What I can't figure out is the term $kT_a/s$ is not a function of $J(s)$ or $B(s)$ so I can not get a transfer function of purely $B(s)/J(s)$. Does anyone know how to solve this equation or a better way to find the transfer function relating the input to the output?

$\endgroup$
1
  • 1
    $\begingroup$ What about seeing B as a function of J and s: B(J,s). Then, you can look at the partial derivative of B w.r.t.
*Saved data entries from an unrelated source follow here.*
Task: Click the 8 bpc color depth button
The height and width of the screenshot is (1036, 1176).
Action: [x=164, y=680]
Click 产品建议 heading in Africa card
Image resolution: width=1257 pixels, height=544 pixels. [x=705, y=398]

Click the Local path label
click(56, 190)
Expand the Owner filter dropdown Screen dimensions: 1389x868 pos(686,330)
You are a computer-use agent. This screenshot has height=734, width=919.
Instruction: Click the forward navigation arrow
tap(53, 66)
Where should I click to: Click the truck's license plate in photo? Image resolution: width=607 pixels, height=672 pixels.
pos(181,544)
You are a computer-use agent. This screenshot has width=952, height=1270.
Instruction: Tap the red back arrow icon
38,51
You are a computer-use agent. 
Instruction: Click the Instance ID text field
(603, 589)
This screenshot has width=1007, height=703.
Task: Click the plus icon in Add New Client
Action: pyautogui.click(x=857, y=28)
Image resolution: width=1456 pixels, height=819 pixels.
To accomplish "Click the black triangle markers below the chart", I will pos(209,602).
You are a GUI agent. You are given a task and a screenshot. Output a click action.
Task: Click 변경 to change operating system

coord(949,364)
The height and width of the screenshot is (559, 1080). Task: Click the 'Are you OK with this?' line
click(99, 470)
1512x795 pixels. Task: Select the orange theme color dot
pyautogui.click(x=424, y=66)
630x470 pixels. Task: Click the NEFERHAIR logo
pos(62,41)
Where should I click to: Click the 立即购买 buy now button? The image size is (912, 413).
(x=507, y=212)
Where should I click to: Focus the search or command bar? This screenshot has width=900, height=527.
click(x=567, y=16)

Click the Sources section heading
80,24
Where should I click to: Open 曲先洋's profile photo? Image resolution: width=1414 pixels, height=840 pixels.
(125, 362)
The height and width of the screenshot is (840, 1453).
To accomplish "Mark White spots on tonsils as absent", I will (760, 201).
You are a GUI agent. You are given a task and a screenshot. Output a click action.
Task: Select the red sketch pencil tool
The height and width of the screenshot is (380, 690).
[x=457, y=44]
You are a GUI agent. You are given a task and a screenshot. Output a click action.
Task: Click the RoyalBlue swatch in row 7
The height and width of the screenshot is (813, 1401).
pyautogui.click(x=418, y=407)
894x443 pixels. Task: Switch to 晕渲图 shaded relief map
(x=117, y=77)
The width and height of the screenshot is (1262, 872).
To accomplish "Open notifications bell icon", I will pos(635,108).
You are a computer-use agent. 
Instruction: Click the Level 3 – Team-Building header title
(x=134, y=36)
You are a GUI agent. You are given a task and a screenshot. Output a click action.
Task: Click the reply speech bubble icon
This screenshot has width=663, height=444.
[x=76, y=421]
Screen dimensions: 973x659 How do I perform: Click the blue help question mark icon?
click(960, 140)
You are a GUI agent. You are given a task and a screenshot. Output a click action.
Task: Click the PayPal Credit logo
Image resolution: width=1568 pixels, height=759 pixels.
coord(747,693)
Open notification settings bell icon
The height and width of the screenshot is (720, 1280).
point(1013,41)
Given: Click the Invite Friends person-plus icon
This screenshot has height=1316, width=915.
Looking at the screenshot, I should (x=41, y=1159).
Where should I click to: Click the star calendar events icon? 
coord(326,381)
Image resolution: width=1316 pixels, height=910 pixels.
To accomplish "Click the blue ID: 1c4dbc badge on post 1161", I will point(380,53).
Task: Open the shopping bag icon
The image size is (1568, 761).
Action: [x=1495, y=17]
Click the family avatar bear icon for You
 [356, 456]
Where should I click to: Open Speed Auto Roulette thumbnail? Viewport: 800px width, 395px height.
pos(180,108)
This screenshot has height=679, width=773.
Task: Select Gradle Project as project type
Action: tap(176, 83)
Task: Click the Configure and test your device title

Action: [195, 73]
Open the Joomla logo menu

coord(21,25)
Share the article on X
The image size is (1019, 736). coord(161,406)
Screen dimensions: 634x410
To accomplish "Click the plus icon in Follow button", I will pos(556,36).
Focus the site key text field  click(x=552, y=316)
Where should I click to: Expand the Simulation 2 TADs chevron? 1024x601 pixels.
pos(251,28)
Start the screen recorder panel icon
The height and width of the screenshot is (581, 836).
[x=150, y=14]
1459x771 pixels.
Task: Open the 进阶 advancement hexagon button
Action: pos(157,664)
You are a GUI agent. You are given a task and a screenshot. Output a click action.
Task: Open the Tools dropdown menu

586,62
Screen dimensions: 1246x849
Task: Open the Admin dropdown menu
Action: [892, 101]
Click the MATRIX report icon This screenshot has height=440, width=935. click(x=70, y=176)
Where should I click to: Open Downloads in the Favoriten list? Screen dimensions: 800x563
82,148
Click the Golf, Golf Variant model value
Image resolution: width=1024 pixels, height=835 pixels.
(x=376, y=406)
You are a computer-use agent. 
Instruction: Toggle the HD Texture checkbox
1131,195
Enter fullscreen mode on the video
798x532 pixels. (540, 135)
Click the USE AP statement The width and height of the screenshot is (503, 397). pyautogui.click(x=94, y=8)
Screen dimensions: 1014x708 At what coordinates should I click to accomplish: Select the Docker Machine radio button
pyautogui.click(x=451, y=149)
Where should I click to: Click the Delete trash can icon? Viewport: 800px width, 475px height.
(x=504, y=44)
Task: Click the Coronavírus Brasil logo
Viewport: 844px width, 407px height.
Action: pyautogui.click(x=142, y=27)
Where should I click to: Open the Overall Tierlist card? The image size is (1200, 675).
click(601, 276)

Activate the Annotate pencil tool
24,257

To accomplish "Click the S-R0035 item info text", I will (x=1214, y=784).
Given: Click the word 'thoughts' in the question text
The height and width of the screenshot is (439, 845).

J. $\endgroup$ – Raskolnikov Nov 29 '10 at 19:18
1
$\begingroup$

When you take the Laplace transform and solve for B(s), you should consider both nonhomogeneous terms in the input:

$$ B(s) = \frac{1}{s+k} \left (h_a J(s) + \frac{kT_a}{s} \right ). $$

The transfer function is just first factor, $H(s) = \displaystyle \frac{1}{s+k}$, and the solution $b(t)$ is given by the convolution of $h(t) = e^{-kt}$ with the forcing term $h_a j(t) + k T_a$.

$\endgroup$
0
$\begingroup$

Thanks cch. Another approach a coworker recommended is to create a new time dependent term that includes all the constants:

c(t) = (ha/k)*j(t)+Ta

Note that ha, k, and Ta are all constant so c(t) and j(t) have no dynamics between themselves.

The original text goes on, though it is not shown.